Un libro vasto, che ti fa guardare l’Italia che raramente viene proposta dalla tv, l’Italia di chi lavora ma soprattutto lotta per il suo territorio, per i diritti di tutti. Sembrano parole grandi e un po’ vuoti a perdere ma, dopo aver letto queste storie tutte d’un fiato, sembra di essere molti di più di quel che pensavo. Sembra di non camminare in pochi.
Sono a metà libro e in viaggio reale, quando attraverso di nuovo la Lomellina e ritornano quei brutti ricordi di centrali a biodiesel, biogas, di lotte estenuanti e dell’obbligo di andarsene il più lontano possibile per non soccombere.
Della nostra casa che è rimasta là e non è più nostra ma di qualcuno che quella roba la sta respirando.
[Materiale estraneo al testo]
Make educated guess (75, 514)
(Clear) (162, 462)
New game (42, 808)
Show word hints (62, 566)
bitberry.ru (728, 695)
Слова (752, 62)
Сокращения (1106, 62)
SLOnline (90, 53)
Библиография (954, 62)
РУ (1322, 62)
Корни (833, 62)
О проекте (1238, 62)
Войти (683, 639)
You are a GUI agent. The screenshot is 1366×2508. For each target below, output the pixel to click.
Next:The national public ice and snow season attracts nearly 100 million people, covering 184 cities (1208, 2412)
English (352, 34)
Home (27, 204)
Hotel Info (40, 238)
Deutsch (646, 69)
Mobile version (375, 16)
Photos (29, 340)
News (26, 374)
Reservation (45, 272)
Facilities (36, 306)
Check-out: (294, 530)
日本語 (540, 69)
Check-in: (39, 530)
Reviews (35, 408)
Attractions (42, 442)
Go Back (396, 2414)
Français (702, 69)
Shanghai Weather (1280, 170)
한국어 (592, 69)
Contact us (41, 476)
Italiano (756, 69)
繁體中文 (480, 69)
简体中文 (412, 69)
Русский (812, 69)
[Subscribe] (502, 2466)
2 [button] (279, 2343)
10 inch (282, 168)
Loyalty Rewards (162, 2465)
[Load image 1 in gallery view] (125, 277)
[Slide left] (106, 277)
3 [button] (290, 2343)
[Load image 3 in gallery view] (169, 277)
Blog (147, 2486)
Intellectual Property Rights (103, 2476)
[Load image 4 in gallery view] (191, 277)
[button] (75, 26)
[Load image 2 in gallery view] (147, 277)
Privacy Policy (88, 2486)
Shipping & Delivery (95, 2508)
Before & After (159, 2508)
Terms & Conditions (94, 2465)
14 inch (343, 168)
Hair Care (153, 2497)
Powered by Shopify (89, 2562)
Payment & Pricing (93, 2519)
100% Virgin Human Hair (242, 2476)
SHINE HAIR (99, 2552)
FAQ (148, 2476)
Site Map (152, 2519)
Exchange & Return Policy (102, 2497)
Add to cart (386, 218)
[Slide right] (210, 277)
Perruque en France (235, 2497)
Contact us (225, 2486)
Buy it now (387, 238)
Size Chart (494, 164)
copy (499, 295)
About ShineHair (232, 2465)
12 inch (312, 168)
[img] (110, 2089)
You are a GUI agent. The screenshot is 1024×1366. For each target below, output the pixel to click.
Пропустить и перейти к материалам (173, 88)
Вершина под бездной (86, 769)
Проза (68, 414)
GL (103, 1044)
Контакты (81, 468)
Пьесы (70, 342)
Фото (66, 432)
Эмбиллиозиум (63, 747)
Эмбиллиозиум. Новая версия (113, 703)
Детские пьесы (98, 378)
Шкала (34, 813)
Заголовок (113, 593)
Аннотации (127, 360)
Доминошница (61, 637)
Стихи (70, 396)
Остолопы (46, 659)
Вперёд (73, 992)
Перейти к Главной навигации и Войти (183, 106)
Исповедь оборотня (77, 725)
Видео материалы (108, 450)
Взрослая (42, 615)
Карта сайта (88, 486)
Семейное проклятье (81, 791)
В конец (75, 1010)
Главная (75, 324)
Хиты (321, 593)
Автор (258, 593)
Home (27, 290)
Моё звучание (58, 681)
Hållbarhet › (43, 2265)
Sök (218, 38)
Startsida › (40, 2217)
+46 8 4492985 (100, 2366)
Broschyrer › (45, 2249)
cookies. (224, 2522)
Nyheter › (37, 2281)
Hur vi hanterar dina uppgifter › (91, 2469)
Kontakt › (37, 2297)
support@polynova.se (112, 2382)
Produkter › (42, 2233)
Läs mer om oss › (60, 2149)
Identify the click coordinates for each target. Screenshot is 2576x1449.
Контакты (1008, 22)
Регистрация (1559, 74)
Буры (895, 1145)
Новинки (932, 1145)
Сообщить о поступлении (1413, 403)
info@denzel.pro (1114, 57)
Forse sapendolo anche.
Allora è stata quasi un’epifania leggere:
Tutto nasce un po’ per caso, quando hanno scoperto che stavano costruendo una centrale a biogas. “Io partivo dal presupposto che le energie alternative, tra cui i biogas, sono “buone”. Mi sono chiesta: come mai, se fanno qualcosa di buono, lo fanno quasi di nascosto? Ci siamo messi a studiare la situazione, e abbiamo scoperto che la centrale a biogas avrebbe dovuto alimentarsi con colture dedicate: 300 ettari della zona sarebbero stati riconvertiti a mais. Approfondendo ulteriormente la questione, abbiamo capito che, di fatto, questa centrale non avrebbe prodotto energia: se consideriamo, infatti, quella consumata dall’impianto stesso, il bilancio va in pari. […] è diventato evidente che la centrale sarebbe stata realizzata solo per prendere i fondi pubblici destinati ai biogas.[…] Il sindaco, messo alle strette, ha quindi deciso di non concedere l’autorizzazione all’impianto. […] Contrariamente a quanto ci raccontano, cambiare il mondo è possibile. E’ l’azione – inizialmente anche di una sola persona – che può fermare anche i progetti di grandi industrie e amministrazioni compiacenti. (pag.171)
Il dove e come di questa storia, ve lo lascio scoprire. E’ una delle tante che mi hanno scaldato il cuore.